%%

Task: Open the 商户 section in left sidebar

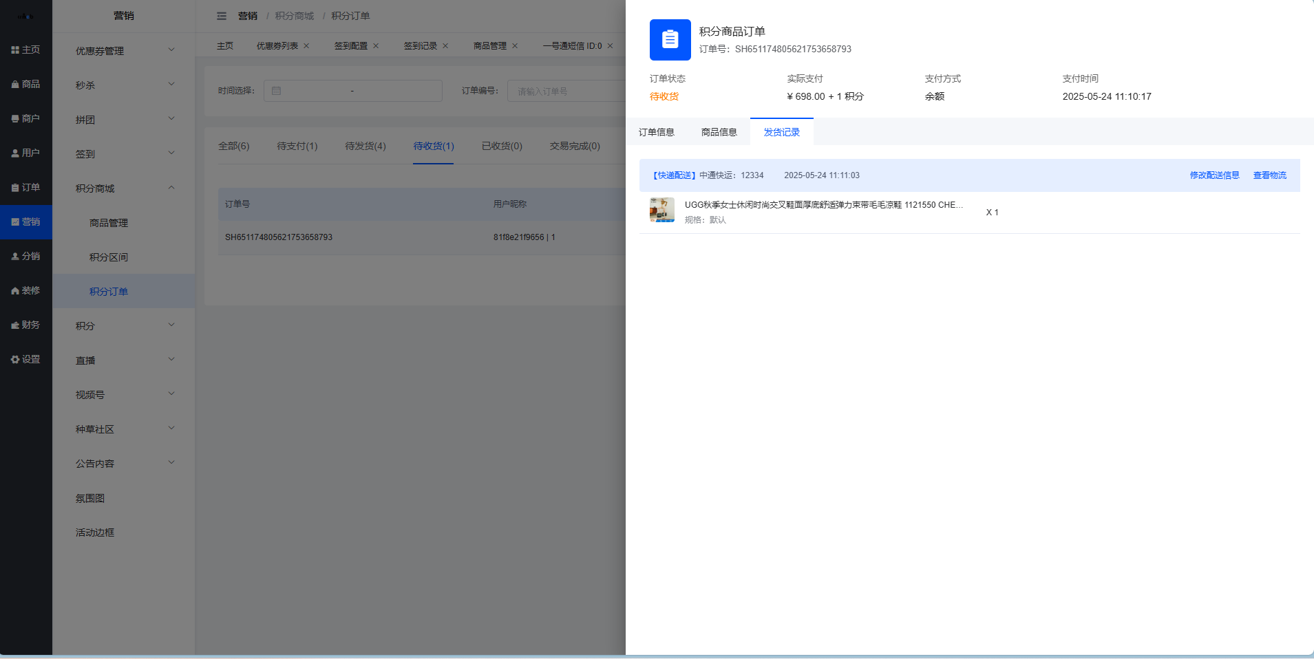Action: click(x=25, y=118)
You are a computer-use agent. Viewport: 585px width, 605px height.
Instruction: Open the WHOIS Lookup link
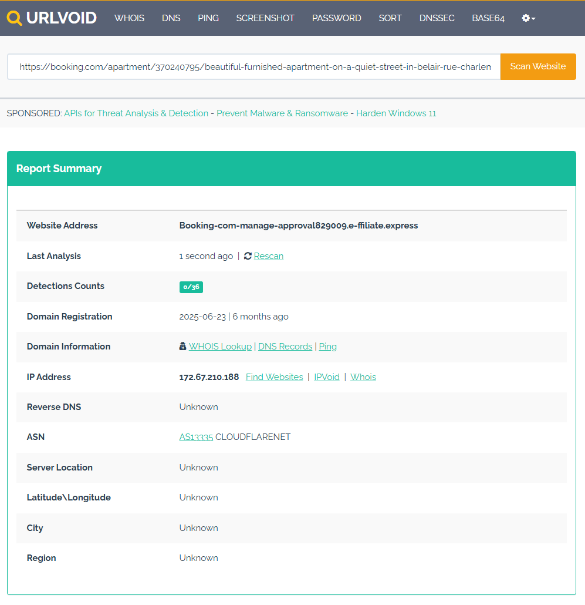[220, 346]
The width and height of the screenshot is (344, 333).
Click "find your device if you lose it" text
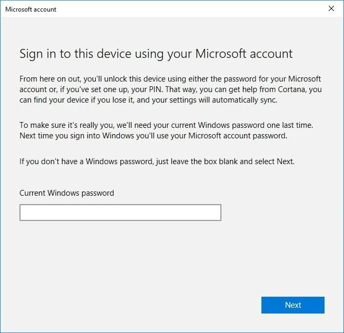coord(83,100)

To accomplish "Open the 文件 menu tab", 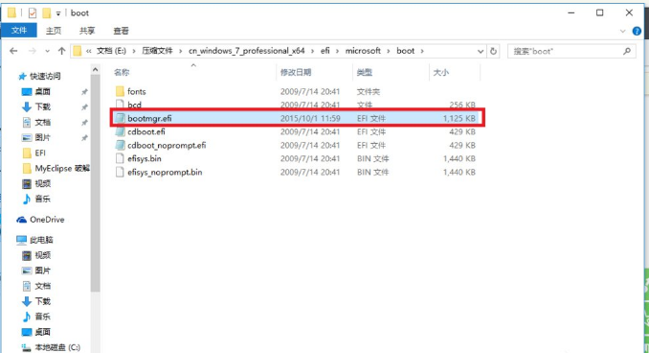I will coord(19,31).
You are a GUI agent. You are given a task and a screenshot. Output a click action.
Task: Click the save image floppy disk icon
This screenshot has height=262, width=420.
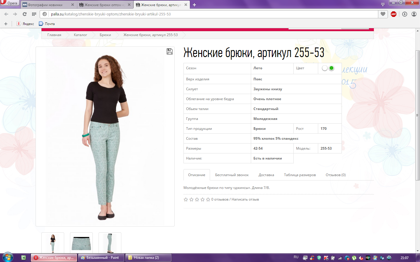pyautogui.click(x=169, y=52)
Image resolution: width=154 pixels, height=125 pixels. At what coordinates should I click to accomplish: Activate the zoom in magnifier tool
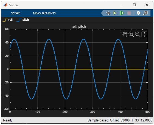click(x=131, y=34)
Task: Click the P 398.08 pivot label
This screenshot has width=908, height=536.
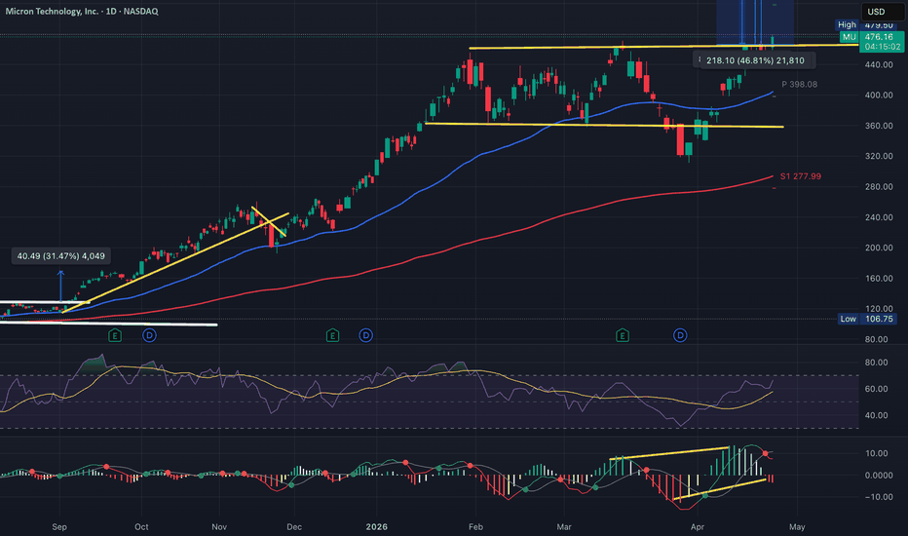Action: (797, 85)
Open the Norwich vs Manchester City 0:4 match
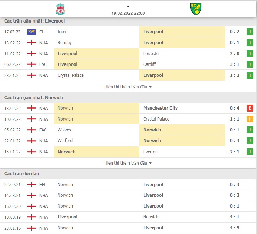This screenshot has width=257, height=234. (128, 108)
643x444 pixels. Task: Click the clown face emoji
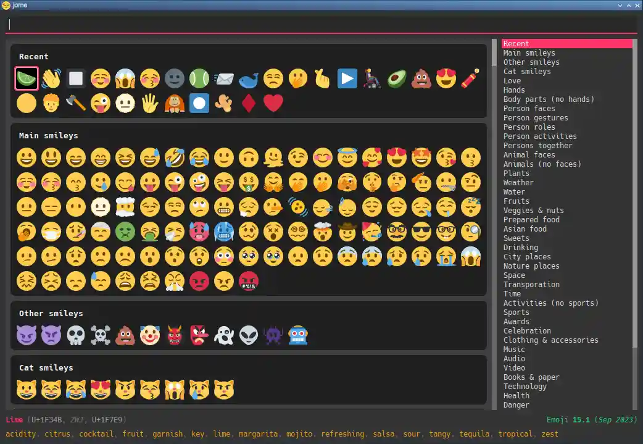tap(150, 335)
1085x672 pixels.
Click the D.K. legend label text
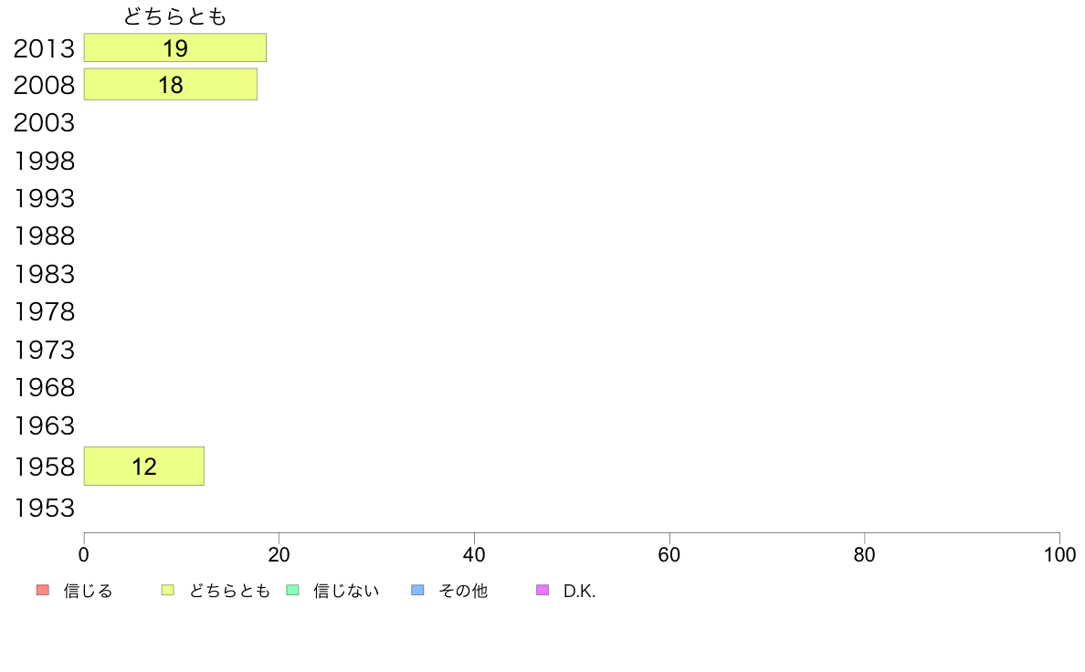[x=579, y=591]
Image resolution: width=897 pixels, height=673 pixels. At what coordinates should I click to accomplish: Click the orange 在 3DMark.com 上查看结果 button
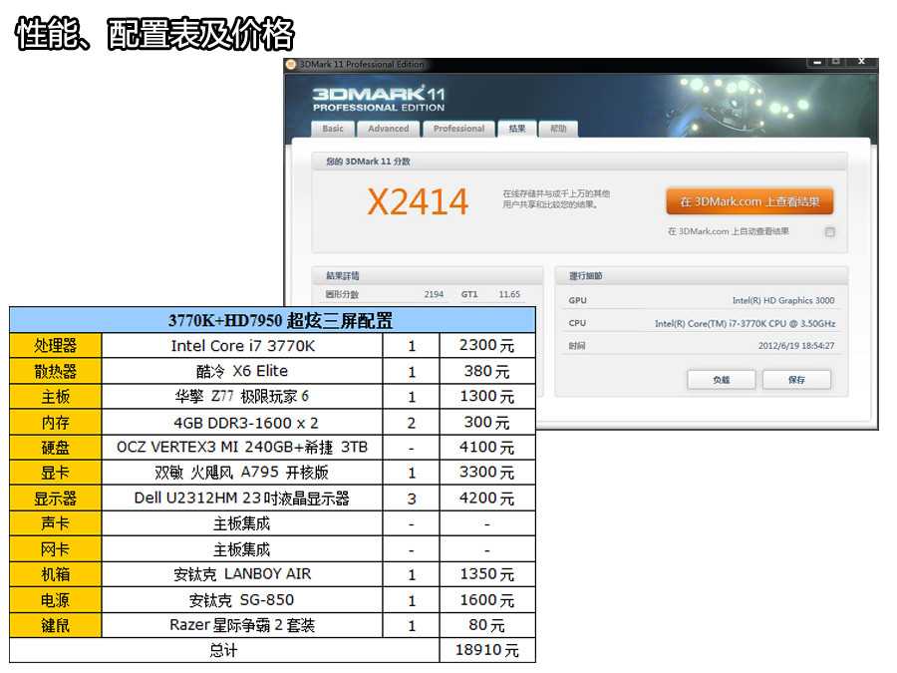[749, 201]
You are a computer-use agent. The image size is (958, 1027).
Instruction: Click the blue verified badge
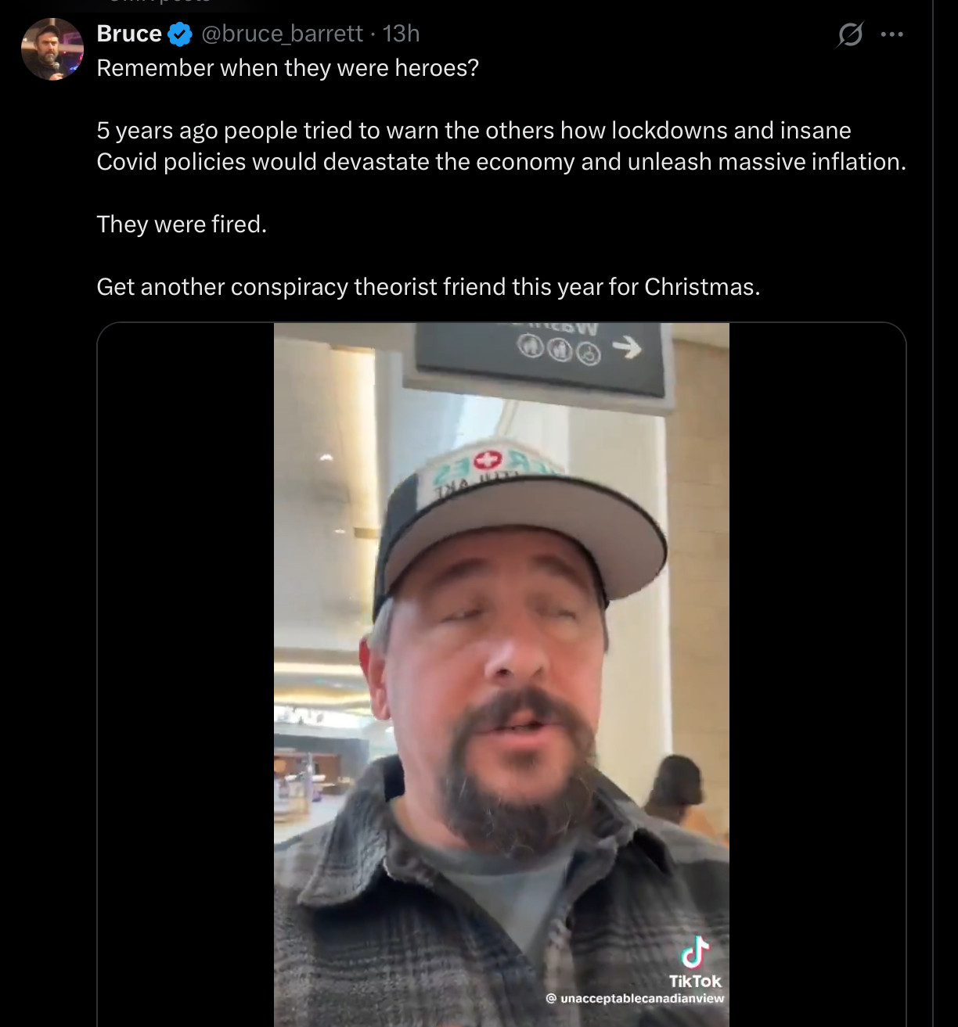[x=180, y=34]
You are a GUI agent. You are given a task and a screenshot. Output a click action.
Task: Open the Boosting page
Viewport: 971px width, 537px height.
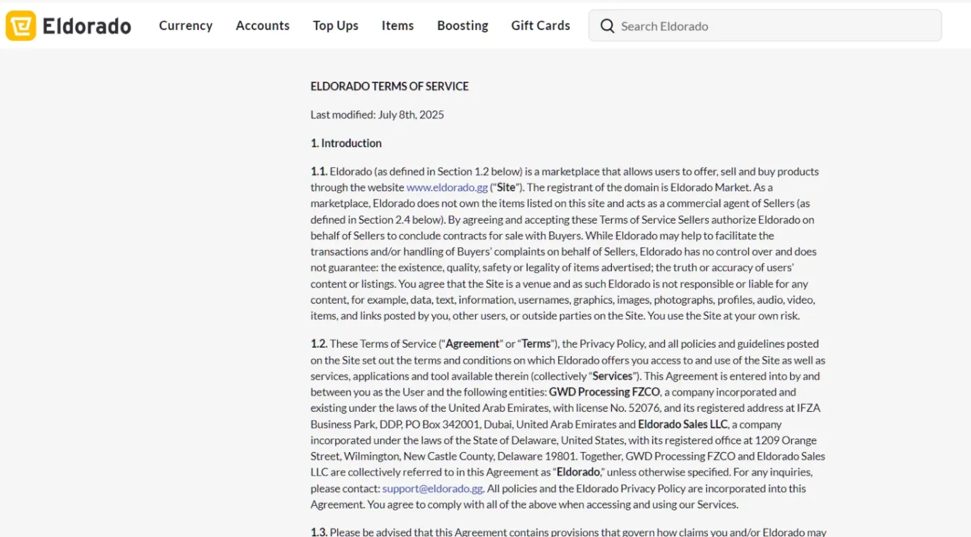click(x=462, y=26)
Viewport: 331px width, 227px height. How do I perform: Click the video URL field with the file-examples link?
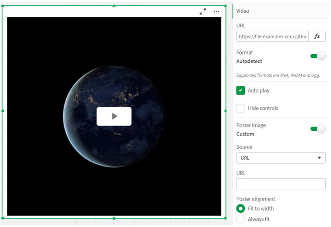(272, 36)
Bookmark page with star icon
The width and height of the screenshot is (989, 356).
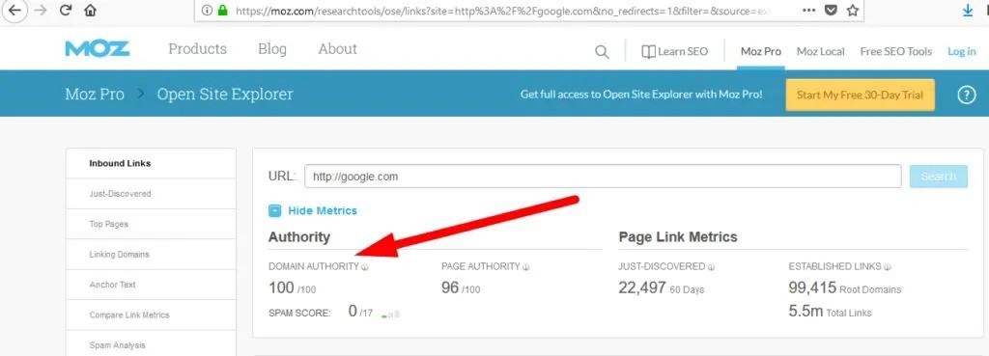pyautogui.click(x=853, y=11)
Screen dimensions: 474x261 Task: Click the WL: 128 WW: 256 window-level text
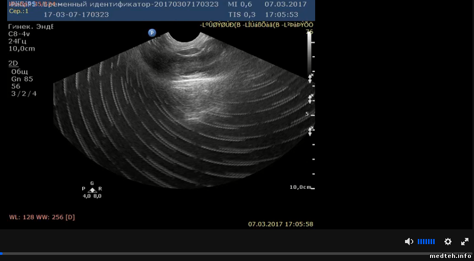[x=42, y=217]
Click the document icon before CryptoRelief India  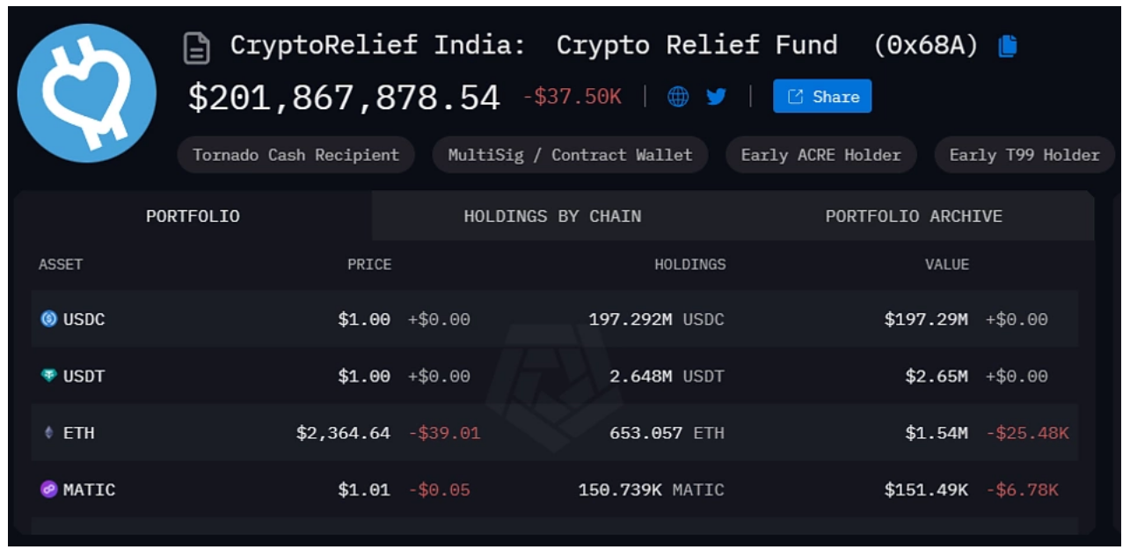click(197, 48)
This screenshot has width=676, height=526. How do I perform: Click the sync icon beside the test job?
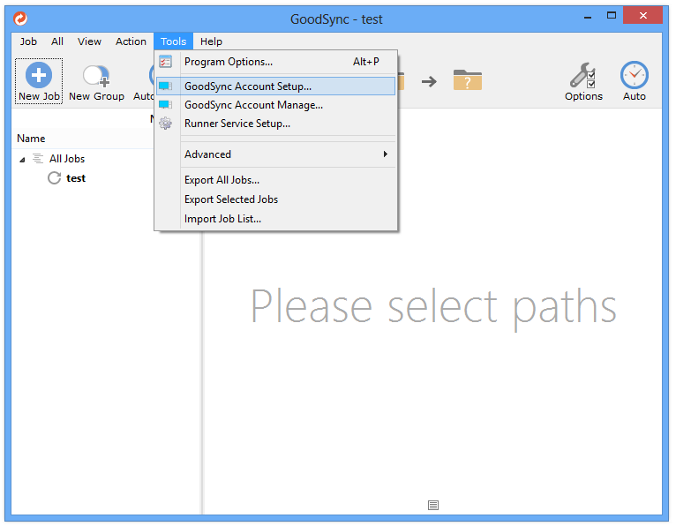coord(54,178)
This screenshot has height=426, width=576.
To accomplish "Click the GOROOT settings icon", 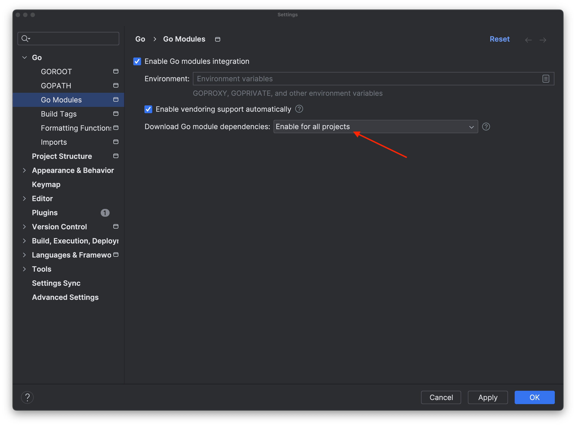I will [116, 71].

%%

_Work request_.
Using the entries above, transcribe every line from the line containing "This screenshot has width=908, height=536." through the line containing "Bookmark page with star icon". Do not copy pictures.

_The completed task_.
This screenshot has width=908, height=536.
Action: (797, 85)
Open the Norwich vs Manchester City 0:4 match
This screenshot has width=257, height=234. (128, 108)
643x444 pixels. Task: Click the clown face emoji
tap(150, 335)
1085x672 pixels.
Click the D.K. legend label text
[x=579, y=591]
Image resolution: width=897 pixels, height=673 pixels. At what coordinates should I click to accomplish: Click the orange 在 3DMark.com 上查看结果 button
[749, 201]
You are a computer-use agent. The image size is (958, 1027).
Instruction: Click the blue verified badge
[x=180, y=34]
You are a GUI agent. You are given a task and a screenshot. Output a click action.
Task: Open the Boosting page
Viewport: 971px width, 537px height.
click(x=462, y=26)
Viewport: 331px width, 227px height. How do I perform: Click the video URL field with the file-examples link?
(272, 36)
Bookmark page with star icon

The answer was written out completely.